It’s common knowledge among researchers who study diseases called toxic proteinopathies that this group of disorders are the result of misfolded proteins that reside in cells. Certain proteins fail to fold normally and then become toxic. A total of fifty known diseases, including Alzheimer’s, Parkinson’s, and Huntington’s disease are associated with these abnormalities.
As reported this month in Harvard Medical School, the cause of these abnormalities eluded researchers until recently.
Three highly regarded institutions writing for the July 25, 2019 publication of the journal Cell announced a discovery. They determined that the toxicities may be caused by a blockage in the secretory pathway. This pathway sends proteins to either the cell’s surface or to a cell’s protein-disposal system.
A Simple Analogy
To understand this process better, picture a distribution and shipping center. If the distribution center doesn’t dispose of rejected or defective products, the damaged merchandise would accumulate and disrupt the flow of goods. That is true whether we are speaking of a warehouse or speaking of the packing centers a living cell. The buildup of toxic proteins has been demonstrated to contribute to dozens of diseases.
About MKD and BRD4780
The researchers tracked down the genetic root of a rare disorder called MUC1 kidney disease (MKD). They knew it was caused by the accumulation of the misfolded protein MUC1, which leads to kidney failure.
The team searched a database of over 3,700 compounds at various stages of drug development. They located BRD4780, a drug that had been ineffective as a blood pressure medication. While studying MKD, the researchers discovered that the compound BRD4780 cleared up the harmful “debris” that had accumulated. The compound showed efficacy in connection with human kidney cells as well as in an MKD animal model. By testing BRD4780 in laboratory experiments (in vitro), the team found that BRD4780 was able to lower the misfolded protein levels while increasing survival in specific cells.
One Small Step for Man in the Secretory Pathway
The team then examined kidney organoids (organs grown in a lab, meant to resemble normal organs), animal models of MDK, and human kidney cells. They zeroed in on the secretory pathway. That is where they found kidney cells jammed with MUC1-fs. The failure to eliminate the misfolded protein was traced back to a step in the secretory pathway.
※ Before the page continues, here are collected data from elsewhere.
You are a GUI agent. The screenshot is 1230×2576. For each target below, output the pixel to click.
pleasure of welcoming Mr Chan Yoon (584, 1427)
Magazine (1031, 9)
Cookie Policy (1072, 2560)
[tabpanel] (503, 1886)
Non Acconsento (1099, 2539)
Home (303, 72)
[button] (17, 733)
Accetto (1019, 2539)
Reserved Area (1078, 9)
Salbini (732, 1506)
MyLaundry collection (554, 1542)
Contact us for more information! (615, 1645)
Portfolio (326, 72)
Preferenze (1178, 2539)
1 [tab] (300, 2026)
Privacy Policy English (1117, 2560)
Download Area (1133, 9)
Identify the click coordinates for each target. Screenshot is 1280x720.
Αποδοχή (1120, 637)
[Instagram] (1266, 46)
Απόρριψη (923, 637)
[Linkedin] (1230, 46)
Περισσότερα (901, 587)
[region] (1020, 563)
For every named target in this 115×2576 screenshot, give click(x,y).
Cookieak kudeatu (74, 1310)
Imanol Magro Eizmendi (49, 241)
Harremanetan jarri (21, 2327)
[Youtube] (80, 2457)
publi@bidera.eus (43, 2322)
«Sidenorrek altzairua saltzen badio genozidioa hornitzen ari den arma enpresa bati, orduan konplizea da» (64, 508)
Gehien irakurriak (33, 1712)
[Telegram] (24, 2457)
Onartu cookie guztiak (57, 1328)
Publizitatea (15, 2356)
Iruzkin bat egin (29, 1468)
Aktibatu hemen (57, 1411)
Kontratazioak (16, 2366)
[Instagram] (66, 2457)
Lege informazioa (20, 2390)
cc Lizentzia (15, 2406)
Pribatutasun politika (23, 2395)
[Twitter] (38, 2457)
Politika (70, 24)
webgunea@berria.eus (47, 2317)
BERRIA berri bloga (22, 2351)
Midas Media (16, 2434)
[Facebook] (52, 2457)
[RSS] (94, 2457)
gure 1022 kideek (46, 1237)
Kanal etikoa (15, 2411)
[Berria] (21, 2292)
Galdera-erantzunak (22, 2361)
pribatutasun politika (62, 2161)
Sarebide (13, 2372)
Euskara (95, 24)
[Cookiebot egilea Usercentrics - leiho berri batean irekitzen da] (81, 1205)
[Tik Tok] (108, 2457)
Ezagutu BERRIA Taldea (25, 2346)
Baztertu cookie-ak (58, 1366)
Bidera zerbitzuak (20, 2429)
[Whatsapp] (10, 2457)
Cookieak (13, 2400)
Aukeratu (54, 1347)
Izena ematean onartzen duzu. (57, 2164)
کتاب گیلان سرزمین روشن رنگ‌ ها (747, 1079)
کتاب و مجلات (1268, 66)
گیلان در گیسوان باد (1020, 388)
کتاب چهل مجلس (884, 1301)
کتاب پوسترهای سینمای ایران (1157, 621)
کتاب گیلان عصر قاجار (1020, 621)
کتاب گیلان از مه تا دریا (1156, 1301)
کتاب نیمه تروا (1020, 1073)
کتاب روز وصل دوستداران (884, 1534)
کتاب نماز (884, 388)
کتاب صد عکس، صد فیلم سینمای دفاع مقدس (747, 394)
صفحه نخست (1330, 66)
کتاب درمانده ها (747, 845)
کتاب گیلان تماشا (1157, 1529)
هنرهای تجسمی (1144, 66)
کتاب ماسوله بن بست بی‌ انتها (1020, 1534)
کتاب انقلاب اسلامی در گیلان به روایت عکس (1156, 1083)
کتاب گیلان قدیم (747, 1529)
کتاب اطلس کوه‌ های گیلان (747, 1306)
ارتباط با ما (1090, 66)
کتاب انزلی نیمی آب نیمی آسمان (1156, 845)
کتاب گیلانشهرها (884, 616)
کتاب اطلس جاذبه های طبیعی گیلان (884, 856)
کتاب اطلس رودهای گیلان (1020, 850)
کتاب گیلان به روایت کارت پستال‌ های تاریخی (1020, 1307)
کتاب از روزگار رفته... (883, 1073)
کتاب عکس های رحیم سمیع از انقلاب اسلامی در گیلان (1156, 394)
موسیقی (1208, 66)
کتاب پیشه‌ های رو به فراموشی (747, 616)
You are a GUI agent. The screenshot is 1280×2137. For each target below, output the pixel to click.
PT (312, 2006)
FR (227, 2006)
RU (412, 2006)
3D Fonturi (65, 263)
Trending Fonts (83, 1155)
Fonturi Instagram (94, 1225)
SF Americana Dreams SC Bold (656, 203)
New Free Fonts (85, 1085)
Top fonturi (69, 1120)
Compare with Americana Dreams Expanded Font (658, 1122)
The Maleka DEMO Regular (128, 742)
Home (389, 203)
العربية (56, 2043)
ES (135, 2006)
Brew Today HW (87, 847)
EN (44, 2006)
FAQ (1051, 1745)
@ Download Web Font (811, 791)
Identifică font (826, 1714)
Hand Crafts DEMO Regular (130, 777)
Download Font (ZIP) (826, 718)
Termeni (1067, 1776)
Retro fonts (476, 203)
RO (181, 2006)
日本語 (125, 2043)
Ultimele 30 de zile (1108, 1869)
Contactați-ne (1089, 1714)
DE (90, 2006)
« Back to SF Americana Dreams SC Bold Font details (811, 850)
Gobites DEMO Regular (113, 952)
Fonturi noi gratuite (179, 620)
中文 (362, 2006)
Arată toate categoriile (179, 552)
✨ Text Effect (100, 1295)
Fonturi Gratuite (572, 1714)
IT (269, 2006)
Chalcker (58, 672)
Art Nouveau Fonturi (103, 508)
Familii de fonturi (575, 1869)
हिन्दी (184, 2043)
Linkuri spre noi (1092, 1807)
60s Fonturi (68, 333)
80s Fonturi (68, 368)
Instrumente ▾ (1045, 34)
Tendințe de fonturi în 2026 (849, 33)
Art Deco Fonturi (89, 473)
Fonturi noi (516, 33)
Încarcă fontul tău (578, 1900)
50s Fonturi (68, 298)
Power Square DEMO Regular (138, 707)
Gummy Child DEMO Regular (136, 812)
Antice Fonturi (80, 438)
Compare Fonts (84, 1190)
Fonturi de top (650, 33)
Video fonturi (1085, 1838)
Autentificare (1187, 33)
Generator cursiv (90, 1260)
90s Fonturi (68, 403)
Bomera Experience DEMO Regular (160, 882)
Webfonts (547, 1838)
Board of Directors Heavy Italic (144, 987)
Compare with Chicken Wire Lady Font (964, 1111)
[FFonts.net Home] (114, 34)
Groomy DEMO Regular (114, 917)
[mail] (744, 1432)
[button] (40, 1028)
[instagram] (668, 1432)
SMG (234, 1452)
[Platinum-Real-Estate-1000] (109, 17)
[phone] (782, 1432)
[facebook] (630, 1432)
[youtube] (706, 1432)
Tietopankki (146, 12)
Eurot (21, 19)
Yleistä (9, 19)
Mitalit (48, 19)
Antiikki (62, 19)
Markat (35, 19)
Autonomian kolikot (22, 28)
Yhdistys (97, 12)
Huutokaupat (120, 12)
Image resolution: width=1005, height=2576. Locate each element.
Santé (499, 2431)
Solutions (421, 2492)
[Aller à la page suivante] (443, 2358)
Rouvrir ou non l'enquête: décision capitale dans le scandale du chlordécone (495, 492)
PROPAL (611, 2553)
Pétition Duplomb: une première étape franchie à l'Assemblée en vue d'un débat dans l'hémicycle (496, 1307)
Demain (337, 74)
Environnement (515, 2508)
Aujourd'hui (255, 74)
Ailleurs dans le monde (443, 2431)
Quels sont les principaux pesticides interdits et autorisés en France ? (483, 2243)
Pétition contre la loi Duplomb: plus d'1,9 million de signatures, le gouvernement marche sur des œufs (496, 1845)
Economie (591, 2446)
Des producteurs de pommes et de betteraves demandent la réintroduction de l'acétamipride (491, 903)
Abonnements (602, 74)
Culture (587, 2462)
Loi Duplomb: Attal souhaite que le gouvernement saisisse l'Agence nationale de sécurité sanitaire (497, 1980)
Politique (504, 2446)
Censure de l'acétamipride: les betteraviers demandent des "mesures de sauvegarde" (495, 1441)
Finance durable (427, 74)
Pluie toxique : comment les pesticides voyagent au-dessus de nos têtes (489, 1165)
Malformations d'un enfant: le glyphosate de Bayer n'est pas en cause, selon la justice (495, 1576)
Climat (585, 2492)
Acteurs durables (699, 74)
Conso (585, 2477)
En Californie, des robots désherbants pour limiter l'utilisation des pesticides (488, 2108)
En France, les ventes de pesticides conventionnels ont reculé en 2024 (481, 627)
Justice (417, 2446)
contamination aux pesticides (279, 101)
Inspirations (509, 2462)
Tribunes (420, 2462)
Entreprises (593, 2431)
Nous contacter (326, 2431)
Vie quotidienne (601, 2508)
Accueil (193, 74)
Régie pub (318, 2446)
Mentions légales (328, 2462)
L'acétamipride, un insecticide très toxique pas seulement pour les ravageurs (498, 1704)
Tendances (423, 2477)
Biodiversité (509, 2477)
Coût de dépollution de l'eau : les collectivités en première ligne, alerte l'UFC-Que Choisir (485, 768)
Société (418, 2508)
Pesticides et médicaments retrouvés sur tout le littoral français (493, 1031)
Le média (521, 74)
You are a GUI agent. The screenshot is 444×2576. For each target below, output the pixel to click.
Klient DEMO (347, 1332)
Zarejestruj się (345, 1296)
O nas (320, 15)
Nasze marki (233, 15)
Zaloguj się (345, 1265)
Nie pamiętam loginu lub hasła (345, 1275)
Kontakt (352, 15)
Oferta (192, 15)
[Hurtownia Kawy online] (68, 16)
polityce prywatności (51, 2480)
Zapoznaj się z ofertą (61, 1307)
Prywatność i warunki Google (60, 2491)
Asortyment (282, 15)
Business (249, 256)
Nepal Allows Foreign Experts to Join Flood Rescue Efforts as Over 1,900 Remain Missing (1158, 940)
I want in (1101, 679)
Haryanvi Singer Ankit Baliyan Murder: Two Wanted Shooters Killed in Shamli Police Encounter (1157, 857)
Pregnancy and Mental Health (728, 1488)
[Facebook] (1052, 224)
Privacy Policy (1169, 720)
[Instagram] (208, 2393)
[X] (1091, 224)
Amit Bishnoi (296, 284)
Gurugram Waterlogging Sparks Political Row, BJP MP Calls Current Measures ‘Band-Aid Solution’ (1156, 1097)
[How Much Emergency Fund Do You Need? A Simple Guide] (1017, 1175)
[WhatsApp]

The MUC1-fs were packed into sacs (vesicles) that contained a receptor called TMED9. The researchers then reasoned that TMED9 could loosen its grip on MUC1-fs after binding with BRD4780. Notably, when scientists used CRISPR, similar results were achieved.
Researchers estimate that drugs with similarities to BRD4780 could reverse about twenty diseases involving misfolded proteins. Although there are currently no treatments available, BRD4780 may be just the beginning of a new wave of medicines for toxic proteinopathies.